O PT achou que pão e circo bastavam...
Os cientistas políticos
e os sociólogos de plantão ainda estão atônitos com as manifestações de
rua que ocorrem no país. A convulsão social que explodiu nos estados com
milhares de pessoas protestando é a combustão espontânea da revolta de um povo
que estava contido, manipulado por políticos e liderado por um governo que
subestimou a sua capacidade de se indignar. O PT achou, durante muito tempo,
que o pão e o circo seriam suficientes para manter os brasileiros anestesiados.

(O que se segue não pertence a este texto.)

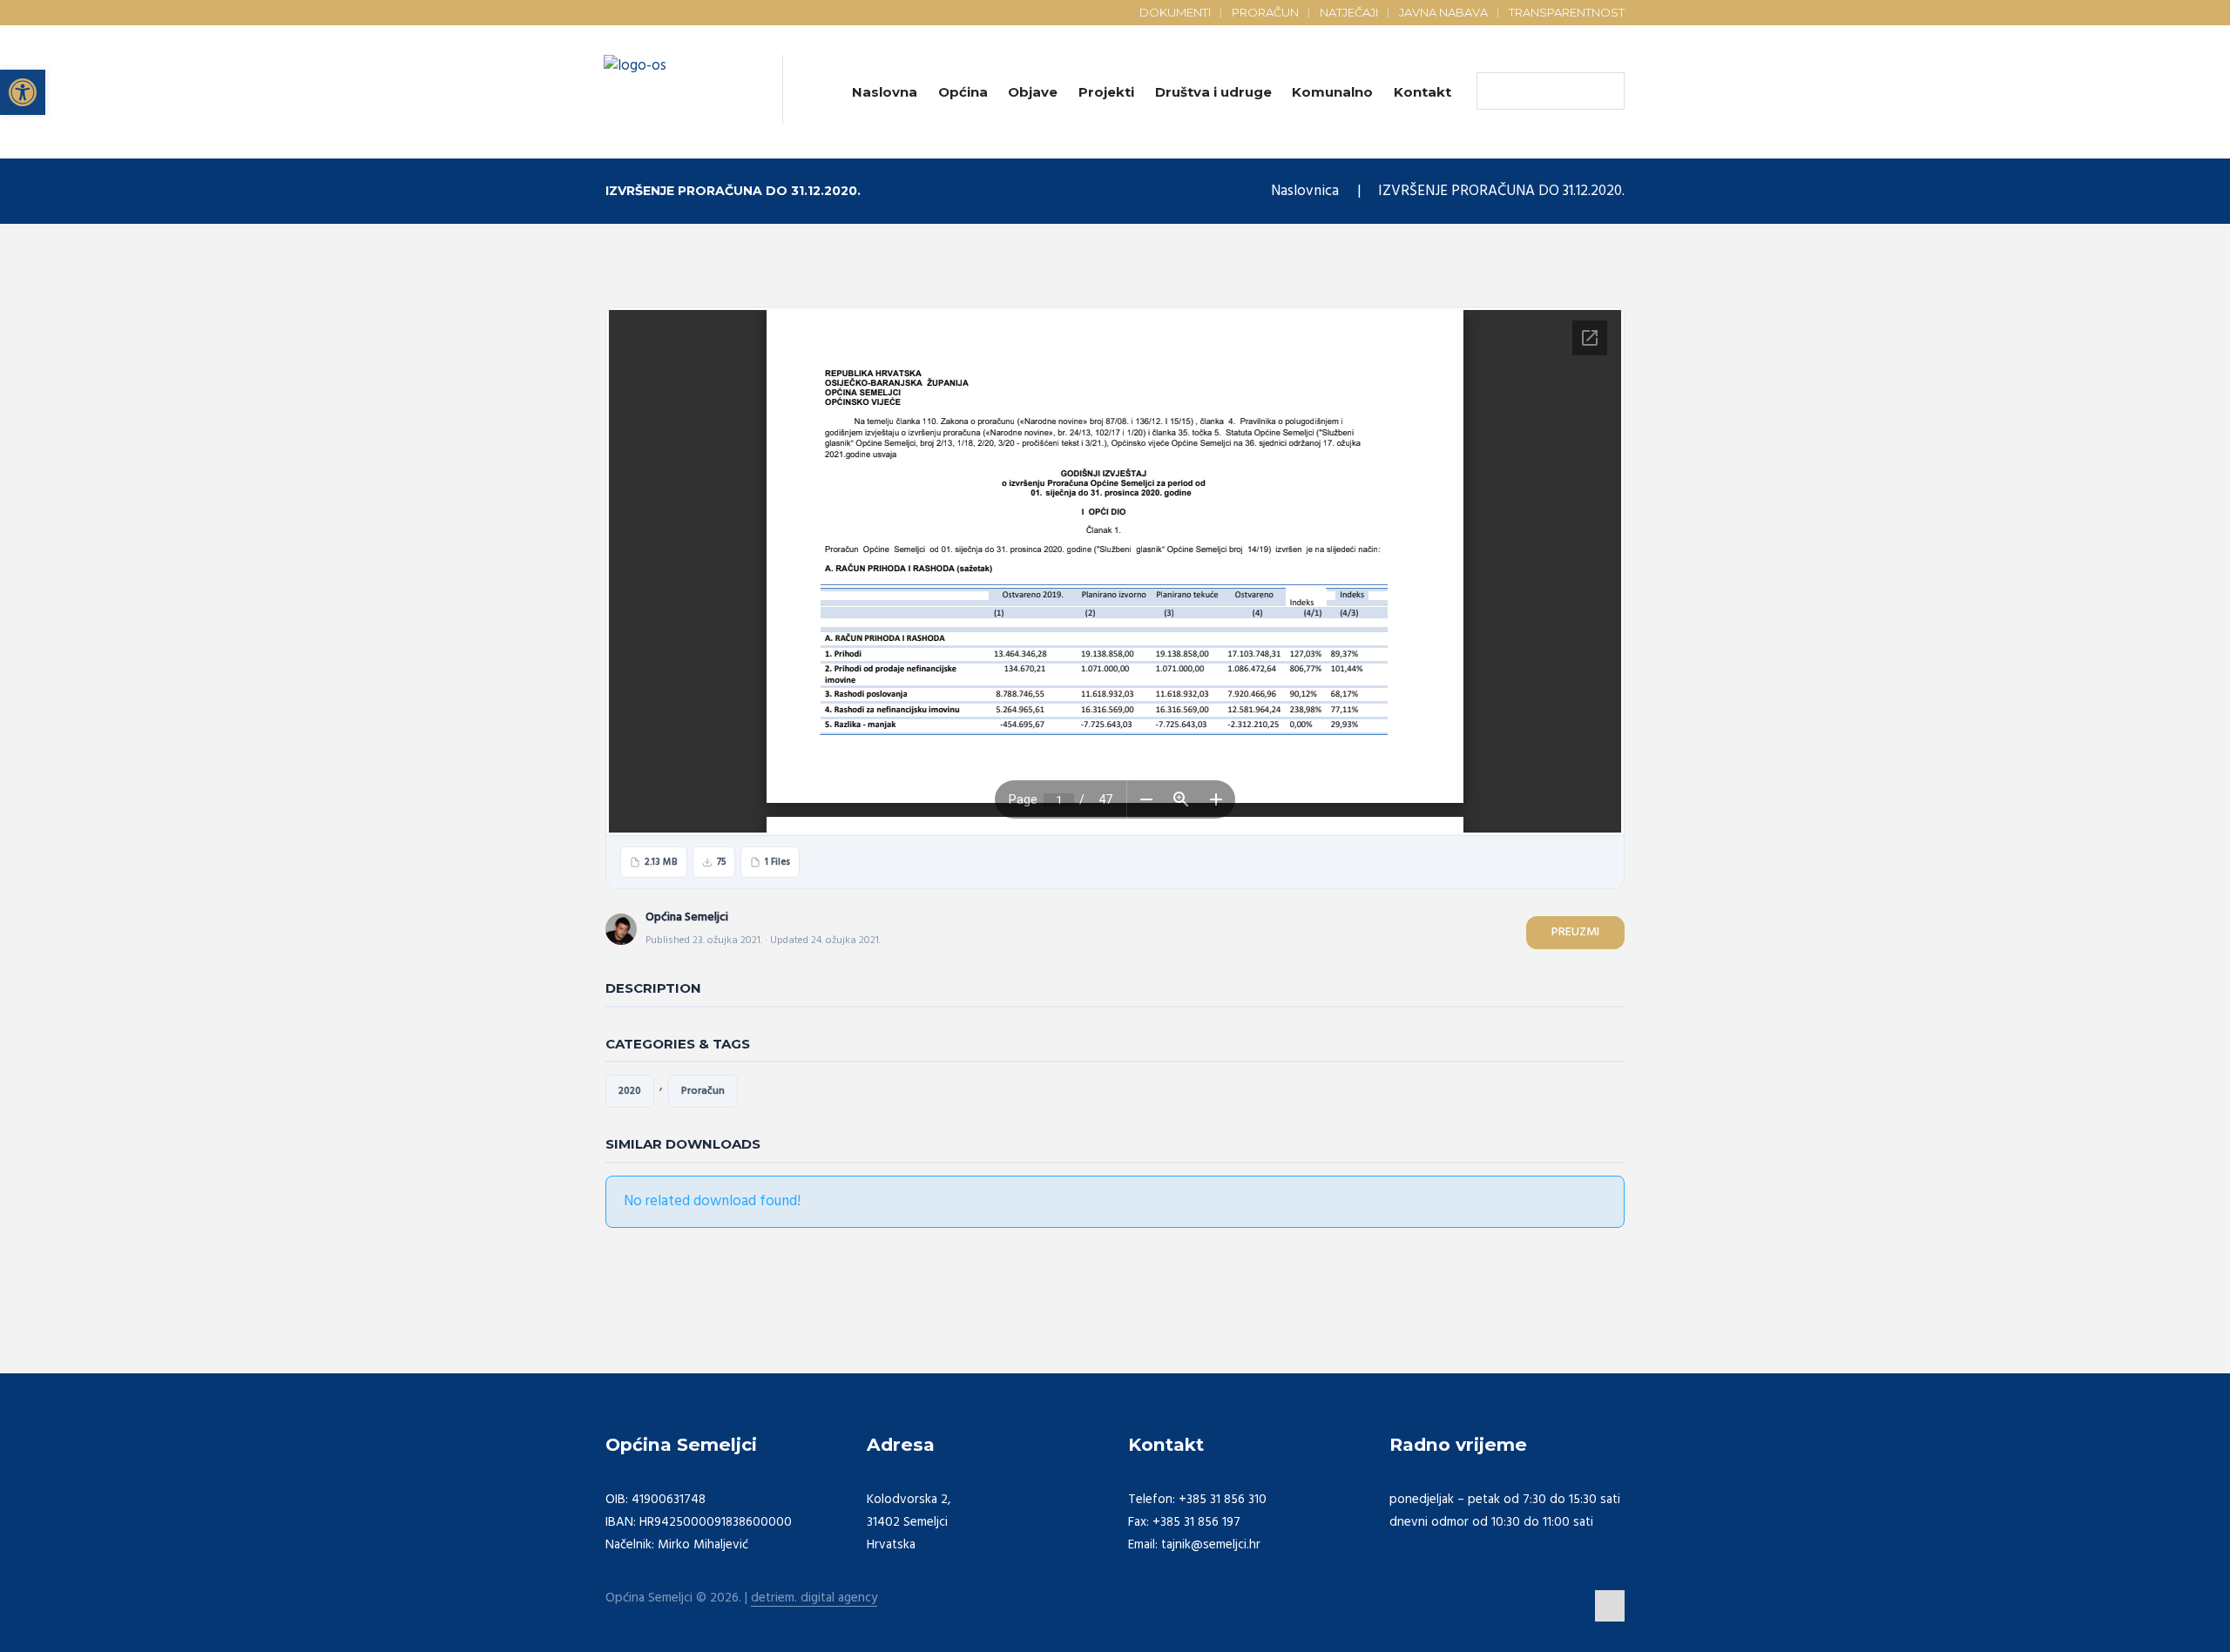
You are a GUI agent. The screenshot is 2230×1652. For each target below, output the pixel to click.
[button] (22, 92)
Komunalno (1332, 92)
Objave (1033, 92)
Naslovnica (1305, 191)
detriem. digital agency (814, 1598)
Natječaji (1349, 12)
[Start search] (1494, 91)
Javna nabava (1443, 12)
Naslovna (884, 92)
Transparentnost (1567, 12)
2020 (629, 1091)
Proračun (1265, 12)
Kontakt (1422, 92)
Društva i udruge (1213, 92)
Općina (963, 92)
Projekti (1106, 92)
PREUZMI (1575, 932)
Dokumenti (1175, 12)
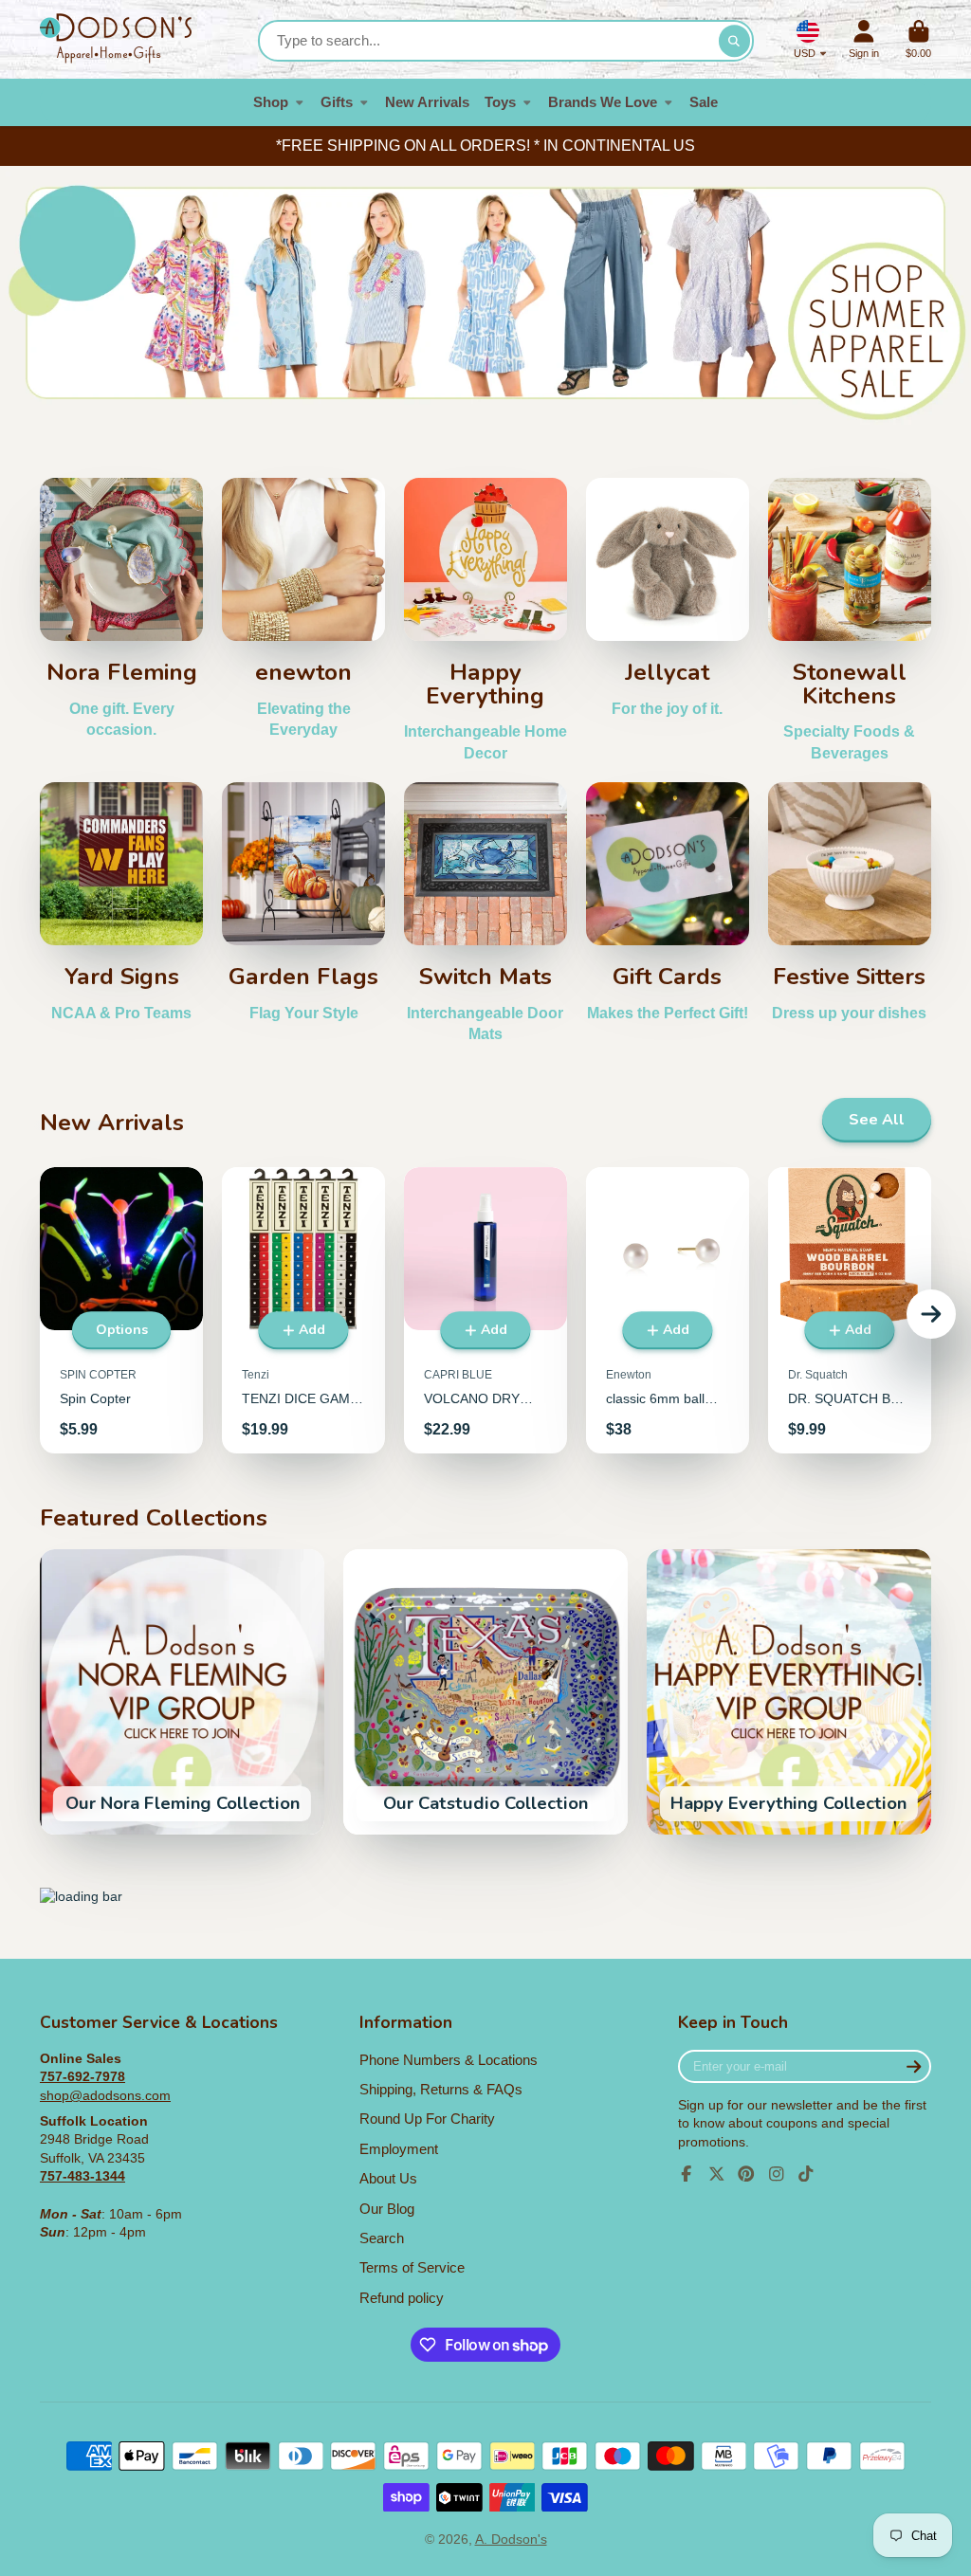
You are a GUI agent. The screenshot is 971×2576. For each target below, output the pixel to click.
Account (864, 39)
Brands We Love (602, 102)
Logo (116, 39)
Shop (270, 102)
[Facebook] (686, 2174)
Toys (500, 102)
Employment (398, 2149)
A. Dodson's (511, 2539)
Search (381, 2238)
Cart (918, 39)
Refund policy (401, 2298)
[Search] (735, 41)
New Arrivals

E o que se vê é a revolta popular contra as migalhas dos programas sociais, a
alta da inflação, o endividamento da classe média levada ao consumo por uma
política econômica leviana e desastrosa de um governo que administra o país no
improviso.
Nem os mais abalizados analistas políticos seriam capazes de
imaginar que o circo iria pegar fogo e o pão seria rejeitado pelo povo que está
nas ruas para reivindicar por seus direitos em um país que só sabe exigir da sua população, mas nada oferece em troca.
Não reduz os impostos exorbitantes, não combate a violência e a epidemia do
crack. Não oferece transporte público
eficiente, abandonou a educação e a
saúde e paralisou as obras de infraestrutura freando a geração de emprego. O
governo petista se distanciou do povo e se enclausurou em grupelhos. Ignorou a
capacidade de aglutinação dos jovens, a importância das redes sociais e o poder
de mobilização da classe média, enxertada por emergentes da classe “c”,
antenados com a política e a economia em crise do Brasil e de outros países.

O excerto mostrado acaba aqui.